Pero uno lucha con las armas que le son propias. Y por eso a falta de una vuelta para el final ocurrió algo asombroso. José Abascal tomó el liderato de la prueba y aceleró el ritmo de la carrera. Optar a lo imposible es la única forma de conseguir lo que no es factible. Chapotear en las aguas del Rubicón. En mi mente el grupo de corredores es una goma elástica que amenaza con romperse. Abascal tira desde el extremo delantero con todas sus fuerzas tratando de abrir hueco, aviva de forma progresiva la amplitud de su zancada. Su cabeza se ladea por el esfuerzo en tensionar la goma. Desde el extremo opuesto Coe, Cram y Ovett tratan de restar tensión, de no perder la estela del Cántabro. Por un momento parece que la goma fuera a partirse. Yo mismo llevo 25 años tironeando desde el mismo extremo que Abascal lo hacía. Es un sueño que tengo a veces cuando estoy despierto. Por que de ese instante es de lo que está hecho lo que ahora somos.
Abascal fue superado por Coe, camino de la eternidad, y por Cram, en su última tarde de gloria. Pero en cierto modo la goma llegó a romperse. Ovett se partió literalmente tras el esfuerzo reiterado y tuvo que abandonar la carrera. Omar Khalifa, el sudanés, empezó la recta final con cierta desventaja respecto de Abascal, pero habiendo ahorrado más energía. Camino de la meta un africano nos disputaba la medalla de bronce. La misma agonía de Munich. Las imágenes de ambas olimpiadas que tienden a converger en mi memoria. Sería hermoso, pero cruel al mismo tiempo, decir que Abascal obtuvo lo que no consiguió Mariano Haro por que el si que decidió optar a lo imposible. Cruel y erróneo, por que en los logros colectivos siempre nos alzamos a hombros de los que nos preceden. Cruzar el Rubicón, cambiar el orden establecido, marchar sobre Roma a su conquista. Rememorar las glorias olvidadas. Despertarse de un sueño de mediocridad para ver marcar a Torres e Iniesta.
Igual que a veces sueño que no he acabado la carrera y que alguna asignatura se me resiste, a veces sueño que la goma no llegó a partirse nunca, que Khalifa superó a Abascal en la meta. La imagen de Cacho anticipando la victoria en el Estadio Olímpico de Barcelona es pura claridad matutina, es saber que estoy despierto, que todo aquello fue posible. Por que después ya todo fue más fácil. Después de cruzar el Rubicón por el lugar más caudaloso, en la misma época en que Delgado bajaba los puertos de los Alpes tumbado sobre el manillar de su bicicleta, en que Ángel Nieto destrozaba un mono en cada carrera de tanto rozar con el cuerpo el asfalto, en que un veinteañero Michael Jordan necesitó marcar una canasta desde el centro del campo, sobre la bocina, para evitar la humillación de llegar al descanso del partido empatados con unos tipos llegados de un país con medio cuerpo metido en el territorio de África.
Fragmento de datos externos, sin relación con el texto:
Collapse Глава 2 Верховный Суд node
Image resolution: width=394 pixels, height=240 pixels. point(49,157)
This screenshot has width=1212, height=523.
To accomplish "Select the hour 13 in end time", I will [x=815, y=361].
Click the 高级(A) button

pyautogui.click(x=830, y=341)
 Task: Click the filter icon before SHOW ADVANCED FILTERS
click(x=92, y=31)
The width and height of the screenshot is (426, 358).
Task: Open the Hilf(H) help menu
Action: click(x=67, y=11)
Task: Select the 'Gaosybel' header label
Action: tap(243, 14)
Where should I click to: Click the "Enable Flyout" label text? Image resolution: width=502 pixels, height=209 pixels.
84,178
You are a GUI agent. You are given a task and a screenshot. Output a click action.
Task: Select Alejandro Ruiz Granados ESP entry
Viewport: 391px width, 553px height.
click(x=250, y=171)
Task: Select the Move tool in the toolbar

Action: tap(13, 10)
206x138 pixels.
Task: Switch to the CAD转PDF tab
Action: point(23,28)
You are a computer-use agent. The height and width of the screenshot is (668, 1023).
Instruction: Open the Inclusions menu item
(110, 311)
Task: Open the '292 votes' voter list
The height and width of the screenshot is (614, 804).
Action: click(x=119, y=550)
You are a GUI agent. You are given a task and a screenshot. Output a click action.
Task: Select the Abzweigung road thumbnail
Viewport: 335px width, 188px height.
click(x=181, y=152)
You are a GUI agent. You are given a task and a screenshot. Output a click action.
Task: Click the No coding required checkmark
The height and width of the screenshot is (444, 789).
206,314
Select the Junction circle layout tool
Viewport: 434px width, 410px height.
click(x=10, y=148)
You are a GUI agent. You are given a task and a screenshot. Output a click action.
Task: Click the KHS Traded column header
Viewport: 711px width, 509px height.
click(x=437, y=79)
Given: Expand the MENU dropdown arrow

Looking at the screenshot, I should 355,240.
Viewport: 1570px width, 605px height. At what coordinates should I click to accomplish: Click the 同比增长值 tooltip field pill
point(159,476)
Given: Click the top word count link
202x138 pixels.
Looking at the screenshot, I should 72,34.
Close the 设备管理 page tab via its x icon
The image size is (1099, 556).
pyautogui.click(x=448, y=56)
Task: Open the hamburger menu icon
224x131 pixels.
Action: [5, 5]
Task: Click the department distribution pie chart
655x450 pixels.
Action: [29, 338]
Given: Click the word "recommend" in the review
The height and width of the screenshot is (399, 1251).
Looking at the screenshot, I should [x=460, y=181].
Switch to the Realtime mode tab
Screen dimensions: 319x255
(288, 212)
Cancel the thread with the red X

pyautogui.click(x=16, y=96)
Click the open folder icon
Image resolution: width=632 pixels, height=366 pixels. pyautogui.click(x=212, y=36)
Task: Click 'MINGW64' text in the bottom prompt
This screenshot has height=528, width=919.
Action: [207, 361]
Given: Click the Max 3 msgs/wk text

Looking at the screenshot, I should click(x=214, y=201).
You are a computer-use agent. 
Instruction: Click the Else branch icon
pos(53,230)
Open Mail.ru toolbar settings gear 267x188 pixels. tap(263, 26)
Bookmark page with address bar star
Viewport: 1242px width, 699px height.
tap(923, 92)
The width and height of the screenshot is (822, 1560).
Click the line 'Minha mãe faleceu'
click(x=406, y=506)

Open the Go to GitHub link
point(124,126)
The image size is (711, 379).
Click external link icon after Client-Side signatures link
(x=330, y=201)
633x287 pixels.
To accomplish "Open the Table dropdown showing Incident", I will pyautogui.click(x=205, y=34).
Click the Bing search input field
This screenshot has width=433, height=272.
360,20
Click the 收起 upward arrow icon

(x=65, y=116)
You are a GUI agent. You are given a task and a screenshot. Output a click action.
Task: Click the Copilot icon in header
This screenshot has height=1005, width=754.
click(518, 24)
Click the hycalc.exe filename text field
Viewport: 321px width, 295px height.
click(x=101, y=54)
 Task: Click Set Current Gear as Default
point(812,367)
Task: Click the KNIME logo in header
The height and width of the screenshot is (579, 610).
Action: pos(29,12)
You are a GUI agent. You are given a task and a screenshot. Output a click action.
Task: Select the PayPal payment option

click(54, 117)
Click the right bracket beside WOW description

Por que no somos menos que nadie. Es más, casi diría que somos mejores que cualquiera. En ausencia de talento es necesaria la audacia. Y cuando la hay optar a lo imposible es deber ineludible. Abascal fue el primero en aplicar el algoritmo. Lo demás vino tan rodado que incluso se logró ganar el mundial de Fórmula 1. Se lo debemos todo a abascal. El fue quien conquisto la cabeza de playa armado con un tirachinas.